[Pixel coordinate grounding data]
++++++++++++++++++++
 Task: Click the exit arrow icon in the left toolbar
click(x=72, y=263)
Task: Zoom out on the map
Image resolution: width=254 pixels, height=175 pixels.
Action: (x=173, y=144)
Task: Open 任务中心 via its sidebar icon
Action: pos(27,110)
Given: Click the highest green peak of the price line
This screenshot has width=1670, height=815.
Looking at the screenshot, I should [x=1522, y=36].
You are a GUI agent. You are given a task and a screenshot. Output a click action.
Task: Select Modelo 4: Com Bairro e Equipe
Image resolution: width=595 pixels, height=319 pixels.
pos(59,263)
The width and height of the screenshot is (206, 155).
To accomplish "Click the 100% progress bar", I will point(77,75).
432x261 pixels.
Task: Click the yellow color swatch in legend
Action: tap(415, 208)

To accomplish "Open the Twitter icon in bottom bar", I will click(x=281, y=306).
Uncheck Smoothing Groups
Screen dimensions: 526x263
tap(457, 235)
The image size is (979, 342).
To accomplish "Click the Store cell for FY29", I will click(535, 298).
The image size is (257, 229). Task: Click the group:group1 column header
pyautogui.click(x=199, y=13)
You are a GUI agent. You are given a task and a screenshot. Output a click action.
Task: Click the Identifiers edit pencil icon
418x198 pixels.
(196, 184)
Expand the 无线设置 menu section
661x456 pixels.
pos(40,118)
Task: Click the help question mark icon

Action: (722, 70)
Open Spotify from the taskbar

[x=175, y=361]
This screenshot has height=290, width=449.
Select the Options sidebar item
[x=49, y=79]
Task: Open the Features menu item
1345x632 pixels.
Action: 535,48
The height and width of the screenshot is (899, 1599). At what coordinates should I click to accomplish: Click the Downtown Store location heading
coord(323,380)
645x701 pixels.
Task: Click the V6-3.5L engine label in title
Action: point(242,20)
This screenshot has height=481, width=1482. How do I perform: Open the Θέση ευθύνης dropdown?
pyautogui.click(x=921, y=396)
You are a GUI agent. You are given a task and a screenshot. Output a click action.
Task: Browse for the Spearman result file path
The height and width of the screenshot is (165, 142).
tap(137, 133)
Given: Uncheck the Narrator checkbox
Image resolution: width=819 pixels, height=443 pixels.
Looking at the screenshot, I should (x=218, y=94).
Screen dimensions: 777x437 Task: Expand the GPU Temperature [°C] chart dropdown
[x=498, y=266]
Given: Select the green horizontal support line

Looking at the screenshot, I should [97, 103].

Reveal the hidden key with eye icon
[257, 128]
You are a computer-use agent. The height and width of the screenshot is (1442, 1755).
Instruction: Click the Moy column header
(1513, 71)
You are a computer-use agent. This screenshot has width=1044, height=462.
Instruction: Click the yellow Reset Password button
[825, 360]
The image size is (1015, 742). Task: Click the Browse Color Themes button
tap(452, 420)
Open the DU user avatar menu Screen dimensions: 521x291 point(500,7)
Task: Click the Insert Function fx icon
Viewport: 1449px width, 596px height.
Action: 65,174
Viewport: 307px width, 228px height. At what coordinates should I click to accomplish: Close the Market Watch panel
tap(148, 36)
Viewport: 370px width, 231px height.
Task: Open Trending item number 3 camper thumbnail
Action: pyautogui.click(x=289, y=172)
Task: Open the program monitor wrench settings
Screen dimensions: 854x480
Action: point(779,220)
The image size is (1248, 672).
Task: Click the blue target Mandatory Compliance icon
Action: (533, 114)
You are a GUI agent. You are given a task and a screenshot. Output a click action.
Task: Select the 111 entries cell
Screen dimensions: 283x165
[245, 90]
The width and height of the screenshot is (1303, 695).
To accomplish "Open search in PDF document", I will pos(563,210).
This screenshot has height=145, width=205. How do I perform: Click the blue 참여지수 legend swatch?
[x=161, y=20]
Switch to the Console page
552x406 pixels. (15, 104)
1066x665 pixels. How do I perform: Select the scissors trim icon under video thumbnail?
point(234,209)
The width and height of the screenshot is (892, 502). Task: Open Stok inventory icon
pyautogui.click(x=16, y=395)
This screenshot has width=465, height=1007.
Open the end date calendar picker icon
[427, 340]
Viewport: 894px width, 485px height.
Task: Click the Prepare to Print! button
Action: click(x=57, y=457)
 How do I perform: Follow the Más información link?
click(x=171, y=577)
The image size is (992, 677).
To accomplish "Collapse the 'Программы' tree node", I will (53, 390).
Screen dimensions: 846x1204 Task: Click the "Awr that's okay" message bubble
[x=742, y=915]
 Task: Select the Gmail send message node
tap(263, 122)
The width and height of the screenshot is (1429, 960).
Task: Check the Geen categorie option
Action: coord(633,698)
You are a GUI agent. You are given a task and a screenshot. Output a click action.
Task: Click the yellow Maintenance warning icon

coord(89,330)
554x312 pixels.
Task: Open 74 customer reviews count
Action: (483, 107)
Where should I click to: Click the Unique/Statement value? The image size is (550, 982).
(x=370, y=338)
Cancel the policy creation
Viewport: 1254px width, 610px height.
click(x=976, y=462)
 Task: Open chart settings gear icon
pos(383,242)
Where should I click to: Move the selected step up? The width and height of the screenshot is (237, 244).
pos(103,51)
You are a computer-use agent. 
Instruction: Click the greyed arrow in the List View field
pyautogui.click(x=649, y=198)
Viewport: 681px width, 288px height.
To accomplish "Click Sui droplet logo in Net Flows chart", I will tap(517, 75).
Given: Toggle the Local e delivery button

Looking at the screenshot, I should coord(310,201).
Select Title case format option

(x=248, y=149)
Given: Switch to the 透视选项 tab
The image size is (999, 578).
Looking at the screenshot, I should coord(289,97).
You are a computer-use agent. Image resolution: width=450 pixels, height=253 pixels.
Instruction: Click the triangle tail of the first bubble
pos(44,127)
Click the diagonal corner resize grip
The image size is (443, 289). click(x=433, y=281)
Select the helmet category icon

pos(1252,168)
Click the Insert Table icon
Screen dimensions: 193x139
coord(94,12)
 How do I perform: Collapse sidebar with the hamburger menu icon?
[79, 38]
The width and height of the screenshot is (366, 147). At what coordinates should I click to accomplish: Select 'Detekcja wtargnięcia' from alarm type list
++++++++++++++++++++
Make an exact copy of every entry.

 Task: Click the exit arrow icon in the left toolbar
click(x=72, y=263)
Task: Zoom out on the map
Image resolution: width=254 pixels, height=175 pixels.
Action: (x=173, y=144)
Task: Open 任务中心 via its sidebar icon
Action: pos(27,110)
Given: Click the highest green peak of the price line
This screenshot has width=1670, height=815.
Looking at the screenshot, I should [x=1522, y=36].
You are a GUI agent. You are given a task and a screenshot. Output a click action.
Task: Select Modelo 4: Com Bairro e Equipe
Image resolution: width=595 pixels, height=319 pixels.
pos(59,263)
The width and height of the screenshot is (206, 155).
To accomplish "Click the 100% progress bar", I will point(77,75).
432x261 pixels.
Task: Click the yellow color swatch in legend
Action: tap(415, 208)

To accomplish "Open the Twitter icon in bottom bar", I will click(x=281, y=306).
Uncheck Smoothing Groups
Screen dimensions: 526x263
tap(457, 235)
The image size is (979, 342).
To accomplish "Click the Store cell for FY29", I will click(535, 298).
The image size is (257, 229). Task: Click the group:group1 column header
pyautogui.click(x=199, y=13)
You are a GUI agent. You are given a task and a screenshot. Output a click action.
Task: Click the Identifiers edit pencil icon
418x198 pixels.
(196, 184)
Expand the 无线设置 menu section
661x456 pixels.
pos(40,118)
Task: Click the help question mark icon

Action: (722, 70)
Open Spotify from the taskbar

[x=175, y=361]
This screenshot has height=290, width=449.
Select the Options sidebar item
[x=49, y=79]
Task: Open the Features menu item
1345x632 pixels.
Action: 535,48
The height and width of the screenshot is (899, 1599). At what coordinates should I click to accomplish: Click the Downtown Store location heading
coord(323,380)
645x701 pixels.
Task: Click the V6-3.5L engine label in title
Action: point(242,20)
This screenshot has height=481, width=1482. How do I perform: Open the Θέση ευθύνης dropdown?
pyautogui.click(x=921, y=396)
You are a GUI agent. You are given a task and a screenshot. Output a click action.
Task: Browse for the Spearman result file path
The height and width of the screenshot is (165, 142).
tap(137, 133)
Given: Uncheck the Narrator checkbox
Image resolution: width=819 pixels, height=443 pixels.
Looking at the screenshot, I should (x=218, y=94).
Screen dimensions: 777x437 Task: Expand the GPU Temperature [°C] chart dropdown
[x=498, y=266]
Given: Select the green horizontal support line

Looking at the screenshot, I should [97, 103].

Reveal the hidden key with eye icon
[257, 128]
You are a computer-use agent. The height and width of the screenshot is (1442, 1755).
Instruction: Click the Moy column header
(1513, 71)
You are a computer-use agent. This screenshot has width=1044, height=462.
Instruction: Click the yellow Reset Password button
[825, 360]
The image size is (1015, 742). Task: Click the Browse Color Themes button
tap(452, 420)
Open the DU user avatar menu Screen dimensions: 521x291 point(500,7)
Task: Click the Insert Function fx icon
Viewport: 1449px width, 596px height.
Action: 65,174
Viewport: 307px width, 228px height. At what coordinates should I click to accomplish: Close the Market Watch panel
tap(148, 36)
Viewport: 370px width, 231px height.
Task: Open Trending item number 3 camper thumbnail
Action: pyautogui.click(x=289, y=172)
Task: Open the program monitor wrench settings
Screen dimensions: 854x480
Action: point(779,220)
The image size is (1248, 672).
Task: Click the blue target Mandatory Compliance icon
Action: (533, 114)
You are a GUI agent. You are given a task and a screenshot. Output a click action.
Task: Select the 111 entries cell
Screen dimensions: 283x165
[245, 90]
The width and height of the screenshot is (1303, 695).
To accomplish "Open search in PDF document", I will pos(563,210).
This screenshot has height=145, width=205. How do I perform: Click the blue 참여지수 legend swatch?
[x=161, y=20]
Switch to the Console page
552x406 pixels. (15, 104)
1066x665 pixels. How do I perform: Select the scissors trim icon under video thumbnail?
point(234,209)
The width and height of the screenshot is (892, 502). Task: Open Stok inventory icon
pyautogui.click(x=16, y=395)
This screenshot has width=465, height=1007.
Open the end date calendar picker icon
[427, 340]
Viewport: 894px width, 485px height.
Task: Click the Prepare to Print! button
Action: click(x=57, y=457)
 How do I perform: Follow the Más información link?
click(x=171, y=577)
The image size is (992, 677).
To accomplish "Collapse the 'Программы' tree node", I will (53, 390).
Screen dimensions: 846x1204 Task: Click the "Awr that's okay" message bubble
[x=742, y=915]
 Task: Select the Gmail send message node
tap(263, 122)
The width and height of the screenshot is (1429, 960).
Task: Check the Geen categorie option
Action: coord(633,698)
You are a GUI agent. You are given a task and a screenshot. Output a click action.
Task: Click the yellow Maintenance warning icon

coord(89,330)
554x312 pixels.
Task: Open 74 customer reviews count
Action: (483, 107)
Where should I click to: Click the Unique/Statement value? The image size is (550, 982).
(x=370, y=338)
Cancel the policy creation
Viewport: 1254px width, 610px height.
click(x=976, y=462)
 Task: Open chart settings gear icon
pos(383,242)
Where should I click to: Move the selected step up? The width and height of the screenshot is (237, 244).
pos(103,51)
You are a computer-use agent. 
Instruction: Click the greyed arrow in the List View field
pyautogui.click(x=649, y=198)
Viewport: 681px width, 288px height.
To accomplish "Click Sui droplet logo in Net Flows chart", I will tap(517, 75).
Given: Toggle the Local e delivery button

Looking at the screenshot, I should coord(310,201).
Select Title case format option

(x=248, y=149)
Given: Switch to the 透视选项 tab
The image size is (999, 578).
Looking at the screenshot, I should coord(289,97).
You are a computer-use agent. Image resolution: width=450 pixels, height=253 pixels.
Instruction: Click the triangle tail of the first bubble
pos(44,127)
Click the diagonal corner resize grip
The image size is (443, 289). click(x=433, y=281)
Select the helmet category icon

pos(1252,168)
Click the Insert Table icon
Screen dimensions: 193x139
coord(94,12)
 How do I perform: Collapse sidebar with the hamburger menu icon?
[79, 38]
The width and height of the screenshot is (366, 147). At what coordinates should I click to accomplish: Select 'Detekcja wtargnięcia' from alarm type list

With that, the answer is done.